その10日ほど前に従兄弟から、ぽんさんで吞んでいる写真がLINEで送られてきた。
2016年11月の開店からコロナ禍に入るまでは、年に3回程度の頻度で伺っていたぽんさんだが、最近は年2回のペースに落ち着いており、前回訪れたのは昨年6月末で1年以上空いてしまっている。
従兄弟からのLINEに触発されて、あぁ今からでも行きたいなぁ、と思ったものの直近で外出できそうなのは盆休み真っ只中なので、ホテルを取るのは難しいだろうと思いつつ、念のため宿泊予約サイトをのぞいてみると、 定宿のセミダブルが「直前割」として安く売り出されている。
迷わず予約を入れて、ぽんさんのご主人に訪問日時を伝える。
当日は、在来線を新宿、高崎で乗り継いで渋川入りし、ホテルの大浴場に浸かってからぽんさんに向かって、生ビールでスタート。
最近とみに注目度が上がっている羽田酒造さんの「脱兎」シリーズの季節限定「野兎の宴」。
京都の山あいにある蔵で、京都限定の酒米「京の輝き」と、上桂川の伏流水で仕込まれた京都テロノワール日本酒で、はんなりした旨みと爽やかさが同居してうまい。
兎といえば愛知県は丸石醸造さんの「二兎」が東京でもすっかり定着しているが、京都の脱兎はまだ見かけることが少ない。
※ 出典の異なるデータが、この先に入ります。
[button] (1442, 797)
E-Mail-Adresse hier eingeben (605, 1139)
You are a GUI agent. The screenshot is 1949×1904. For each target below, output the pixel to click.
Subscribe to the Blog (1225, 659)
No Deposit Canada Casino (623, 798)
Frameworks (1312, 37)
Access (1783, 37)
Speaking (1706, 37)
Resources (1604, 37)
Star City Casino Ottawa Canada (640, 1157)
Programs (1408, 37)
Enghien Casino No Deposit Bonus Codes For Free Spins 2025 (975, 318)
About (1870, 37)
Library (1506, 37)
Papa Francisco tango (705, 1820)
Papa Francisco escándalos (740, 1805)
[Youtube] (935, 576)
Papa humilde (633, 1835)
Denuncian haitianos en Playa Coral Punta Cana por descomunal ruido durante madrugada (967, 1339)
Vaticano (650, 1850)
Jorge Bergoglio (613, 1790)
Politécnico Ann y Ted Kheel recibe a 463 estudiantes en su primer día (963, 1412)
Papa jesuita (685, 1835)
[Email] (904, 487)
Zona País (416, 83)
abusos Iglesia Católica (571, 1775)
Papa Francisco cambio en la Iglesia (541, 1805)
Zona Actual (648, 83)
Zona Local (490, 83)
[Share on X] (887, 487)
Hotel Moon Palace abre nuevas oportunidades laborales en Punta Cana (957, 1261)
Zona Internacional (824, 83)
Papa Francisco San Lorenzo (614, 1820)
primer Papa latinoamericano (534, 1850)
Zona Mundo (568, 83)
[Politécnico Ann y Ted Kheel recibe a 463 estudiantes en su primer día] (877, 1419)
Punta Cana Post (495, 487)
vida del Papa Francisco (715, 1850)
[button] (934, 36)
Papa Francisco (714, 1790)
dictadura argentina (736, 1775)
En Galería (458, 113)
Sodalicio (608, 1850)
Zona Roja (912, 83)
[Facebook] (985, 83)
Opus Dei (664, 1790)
ちなみに、この日のぽんさんの冷蔵ケースにも二兎が入っていて、3羽の兎がいるんだなぁ、と思いかけて、1羽は脱走してるから2羽が正しいのかなぁ、いや、そもそも二兎を追うと一兎も得ないらしいからゼロかなぁ、と「ウサギ算」に酔い始めの頭を悩ます。
2杯目は、従兄弟から写真が送られてきたこちら。

埼玉県は五十嵐酒造さんの「五十嵐 夏めく 純米酒」 無濾過生原酒直汲み。
この1本は、2023年5月製造の令和4BYで2年ものの夏酒という珍品だが、保管状態との相性が良かったのか味わいがグッと上がっていて底堅い旨さが感じられる。
ぽんのご主人は、他のお客さんの酒の準備をしながら「今日もバスに乗ってから来たんですか?」と尋ねて下さる。
これまで渋川を20回以上訪れており、ぽんさんでの一杯とともに関越交通の旧型バス乗車を楽しんできた。
旧型バスはこのブログで繰り返し紹介している、1990年代製造の「いすゞキュービック」で、2022年まで渋川・伊香保温泉エリアの主力として難なく乗ることができたが、翌23年に訪れた時には多くが置き換えられ、昨年6月末に活躍が確認できたのは1台のみだった。
昨年6月末に乗車した際に、あと数ヶ月で廃車になるとの見通しをドライバーさんが示されていたので、今はすでに姿を消しているものと考えており、その旨をぼんのご主人に伝えると、「まだ走ってますよ」とおっしゃる。
ぼんのご主人は決してバスに関心のある方ではないが、毎回私が旧型バス(私との間ではエンジン構造に基づき「V8」と呼ぶ)の話をしてきたせいか、何となく気にして下さっているようで、未だ現役との情報は信頼に値する。